Gäfgen: Auf kurzen Strecken müssen wir zukünftig bei Batteriekapazitäten von 500 bis 600 Kilowattstunden nicht mehr zwingend zwischenladen. Das bedeutet, wir können die Fahrzeuge noch flexibler einsetzen, beispielsweise bei Umleitungen. Und wir können unser Lademanagement entsprechend anpassen. Wenn wir Fahrzeuge mit einer großen Batterie haben, mit der Möglichkeit sie auf der Strecke nachzuladen, ist es nicht nur netzdienlich, sondern womöglich auch betriebswirtschaftlich günstiger auf der Strecke zwischenzuladen, bevor die Busse in den Betriebshof gehen. Denn wenn die Fahrzeuge abends im Depot geladen werden, wenn gleichzeitig viele Menschen von der Arbeit nach Hause kommen, Herd, Waschmaschine und Fernseher einschalten, dann ist der Strom besonders teuer. Zudem wird auch nicht für jeden Elektrobus ein einzelner Lader im Depot benötigt. Wir werden deshalb nur für Zweidrittel unserer Busflotte Ladestationen bauen. So funktioniert das E-Bussystem als Gesamtkonzept in Münster. Natürlich muss jede Stadt für sich überprüfen, welches Konzept für sie am besten passt.

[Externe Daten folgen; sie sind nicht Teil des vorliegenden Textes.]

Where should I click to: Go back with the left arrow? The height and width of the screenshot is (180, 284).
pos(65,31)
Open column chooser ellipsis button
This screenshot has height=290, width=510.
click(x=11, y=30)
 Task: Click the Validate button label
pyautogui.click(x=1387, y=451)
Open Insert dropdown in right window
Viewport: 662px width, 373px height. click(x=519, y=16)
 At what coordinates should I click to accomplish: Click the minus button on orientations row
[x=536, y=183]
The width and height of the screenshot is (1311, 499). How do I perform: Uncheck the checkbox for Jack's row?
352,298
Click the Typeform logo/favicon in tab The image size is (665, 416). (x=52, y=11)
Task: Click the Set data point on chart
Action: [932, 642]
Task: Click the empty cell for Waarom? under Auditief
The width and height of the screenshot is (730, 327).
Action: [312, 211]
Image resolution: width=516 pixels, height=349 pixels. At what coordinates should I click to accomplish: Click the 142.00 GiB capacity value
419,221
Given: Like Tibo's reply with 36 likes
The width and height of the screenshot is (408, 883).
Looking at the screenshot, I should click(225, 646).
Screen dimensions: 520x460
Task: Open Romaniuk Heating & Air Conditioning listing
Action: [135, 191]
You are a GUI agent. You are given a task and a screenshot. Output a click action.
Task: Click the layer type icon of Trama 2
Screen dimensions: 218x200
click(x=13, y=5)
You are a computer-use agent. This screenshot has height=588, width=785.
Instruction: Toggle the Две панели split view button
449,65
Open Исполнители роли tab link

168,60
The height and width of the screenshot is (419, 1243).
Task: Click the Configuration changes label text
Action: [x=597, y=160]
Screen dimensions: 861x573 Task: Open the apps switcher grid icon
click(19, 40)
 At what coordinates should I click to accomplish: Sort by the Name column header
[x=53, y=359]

Nahverkehrs-praxis: Gibt es noch die speziellen Winterprobleme, die zu Beginn des Elektrobuseinsatzes so große Probleme bezüglich der Batteriekapazität brachten?
Gäfgen: Die Busse gehen im Winter zwar warm vom Betriebshof, aber der Energieverbrauch ist in dieser Jahreszeit natürlich höher. Man muss dann planen, welche Fahrzeuge mit welchen Reichweiten wo eingesetzt werden müssen, um an den Endhaltestellen zwischenladen zu können. Das ist aber vor allem bei den älteren Fahrzeugen ein Thema, bei den neuen ist das nicht so entscheidend. Unsere Gelenkbusse haben auch bei Temperaturen bis -5 Grad 200 bis 250 km Reichweite. Im Winter ist dann eher wichtig, dass bei Eis und Schnee die Endhaltestellen geräumt sind, damit die Fahrzeuge die Ladetechnik erreichen können.